Please repeat the records below exactly, but only from the line that contains "Screen dimensions: 434x434" onward, ending with the last line.
[Record extracts Boundary: Start]
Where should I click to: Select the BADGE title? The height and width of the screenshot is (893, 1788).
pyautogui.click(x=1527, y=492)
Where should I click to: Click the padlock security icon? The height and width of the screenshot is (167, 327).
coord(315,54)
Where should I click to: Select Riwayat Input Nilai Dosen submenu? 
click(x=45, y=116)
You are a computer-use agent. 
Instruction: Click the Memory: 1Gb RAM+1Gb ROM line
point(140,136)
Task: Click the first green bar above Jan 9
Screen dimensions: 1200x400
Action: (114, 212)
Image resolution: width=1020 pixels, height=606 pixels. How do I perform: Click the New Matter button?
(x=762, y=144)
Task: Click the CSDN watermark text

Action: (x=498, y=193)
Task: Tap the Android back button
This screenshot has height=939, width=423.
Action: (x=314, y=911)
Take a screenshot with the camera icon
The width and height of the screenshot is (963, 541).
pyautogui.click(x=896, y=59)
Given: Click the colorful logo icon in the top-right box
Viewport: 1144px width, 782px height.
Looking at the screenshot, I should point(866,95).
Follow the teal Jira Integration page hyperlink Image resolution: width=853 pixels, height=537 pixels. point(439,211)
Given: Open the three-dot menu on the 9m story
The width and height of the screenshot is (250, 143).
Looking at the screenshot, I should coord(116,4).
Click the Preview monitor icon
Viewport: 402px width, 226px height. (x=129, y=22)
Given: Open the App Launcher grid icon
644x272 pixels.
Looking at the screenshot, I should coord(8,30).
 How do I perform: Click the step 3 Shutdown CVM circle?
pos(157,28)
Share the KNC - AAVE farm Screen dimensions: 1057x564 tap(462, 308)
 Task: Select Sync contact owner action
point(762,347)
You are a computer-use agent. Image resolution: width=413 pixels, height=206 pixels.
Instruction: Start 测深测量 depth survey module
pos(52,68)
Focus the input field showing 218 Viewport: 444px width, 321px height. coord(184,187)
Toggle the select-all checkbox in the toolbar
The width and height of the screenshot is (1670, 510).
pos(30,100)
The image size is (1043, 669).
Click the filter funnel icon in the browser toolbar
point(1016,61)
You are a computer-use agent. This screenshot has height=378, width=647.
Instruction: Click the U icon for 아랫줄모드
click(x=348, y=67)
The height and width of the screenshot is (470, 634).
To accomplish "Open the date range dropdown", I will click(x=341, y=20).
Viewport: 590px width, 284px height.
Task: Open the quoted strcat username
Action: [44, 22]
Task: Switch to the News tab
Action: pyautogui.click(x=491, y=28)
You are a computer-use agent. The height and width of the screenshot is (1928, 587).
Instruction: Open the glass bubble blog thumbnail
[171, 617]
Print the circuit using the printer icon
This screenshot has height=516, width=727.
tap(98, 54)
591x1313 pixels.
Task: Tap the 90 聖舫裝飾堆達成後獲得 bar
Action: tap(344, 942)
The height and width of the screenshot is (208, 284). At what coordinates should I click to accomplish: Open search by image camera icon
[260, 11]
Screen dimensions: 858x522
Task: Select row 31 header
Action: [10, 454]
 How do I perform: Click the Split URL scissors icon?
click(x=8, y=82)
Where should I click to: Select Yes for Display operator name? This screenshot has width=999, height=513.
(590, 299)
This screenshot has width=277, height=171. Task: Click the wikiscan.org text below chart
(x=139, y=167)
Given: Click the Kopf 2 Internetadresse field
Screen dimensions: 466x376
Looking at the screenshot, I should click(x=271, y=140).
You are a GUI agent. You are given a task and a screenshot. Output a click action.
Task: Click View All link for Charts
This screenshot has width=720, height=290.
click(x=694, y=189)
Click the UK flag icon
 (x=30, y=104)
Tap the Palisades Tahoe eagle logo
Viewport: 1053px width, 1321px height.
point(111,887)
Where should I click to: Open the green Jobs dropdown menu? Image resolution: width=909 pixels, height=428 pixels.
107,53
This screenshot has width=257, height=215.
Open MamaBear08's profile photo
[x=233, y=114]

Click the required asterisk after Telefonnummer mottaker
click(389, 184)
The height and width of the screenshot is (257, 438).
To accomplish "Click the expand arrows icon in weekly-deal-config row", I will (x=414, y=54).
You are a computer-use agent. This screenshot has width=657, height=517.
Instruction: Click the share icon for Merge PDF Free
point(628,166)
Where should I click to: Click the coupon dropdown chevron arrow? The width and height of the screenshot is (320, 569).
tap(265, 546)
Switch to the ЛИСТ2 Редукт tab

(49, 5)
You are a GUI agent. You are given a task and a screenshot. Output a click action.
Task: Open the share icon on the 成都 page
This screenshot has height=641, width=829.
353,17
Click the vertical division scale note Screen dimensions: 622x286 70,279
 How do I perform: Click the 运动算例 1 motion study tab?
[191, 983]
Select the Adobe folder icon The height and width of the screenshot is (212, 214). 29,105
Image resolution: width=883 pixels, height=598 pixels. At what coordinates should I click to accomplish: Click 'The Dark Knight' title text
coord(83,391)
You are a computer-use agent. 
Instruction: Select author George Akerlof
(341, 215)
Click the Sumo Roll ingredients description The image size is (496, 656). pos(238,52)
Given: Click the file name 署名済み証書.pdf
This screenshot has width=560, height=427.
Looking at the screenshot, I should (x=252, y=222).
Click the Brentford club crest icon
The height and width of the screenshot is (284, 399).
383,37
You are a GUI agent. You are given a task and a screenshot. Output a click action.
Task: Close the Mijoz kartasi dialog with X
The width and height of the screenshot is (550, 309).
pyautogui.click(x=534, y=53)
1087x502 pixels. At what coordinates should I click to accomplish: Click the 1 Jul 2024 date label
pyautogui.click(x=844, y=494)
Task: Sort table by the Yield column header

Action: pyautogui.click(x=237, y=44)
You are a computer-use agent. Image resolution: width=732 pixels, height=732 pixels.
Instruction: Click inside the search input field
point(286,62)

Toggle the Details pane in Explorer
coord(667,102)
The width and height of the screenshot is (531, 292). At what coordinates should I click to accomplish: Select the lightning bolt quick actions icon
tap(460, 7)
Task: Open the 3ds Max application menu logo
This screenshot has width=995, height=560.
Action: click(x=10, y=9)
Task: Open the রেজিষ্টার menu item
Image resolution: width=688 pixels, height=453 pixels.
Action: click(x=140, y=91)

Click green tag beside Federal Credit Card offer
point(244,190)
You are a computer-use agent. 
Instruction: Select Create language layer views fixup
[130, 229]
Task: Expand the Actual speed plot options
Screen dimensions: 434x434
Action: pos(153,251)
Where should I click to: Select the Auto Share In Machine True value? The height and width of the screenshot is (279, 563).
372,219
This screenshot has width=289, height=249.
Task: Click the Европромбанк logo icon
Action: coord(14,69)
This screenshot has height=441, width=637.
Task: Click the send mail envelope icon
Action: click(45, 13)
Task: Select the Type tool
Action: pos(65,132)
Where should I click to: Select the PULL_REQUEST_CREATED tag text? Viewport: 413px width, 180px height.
[Record extracts Boundary: End]
Task output:
Screen dimensions: 434x434
Action: pos(153,251)
Where should I click to: Select the Auto Share In Machine True value? The height and width of the screenshot is (279, 563).
372,219
This screenshot has width=289, height=249.
Task: Click the Европромбанк logo icon
Action: coord(14,69)
This screenshot has height=441, width=637.
Task: Click the send mail envelope icon
Action: click(45, 13)
Task: Select the Type tool
Action: pos(65,132)
Where should I click to: Select the PULL_REQUEST_CREATED tag text? Viewport: 413px width, 180px height.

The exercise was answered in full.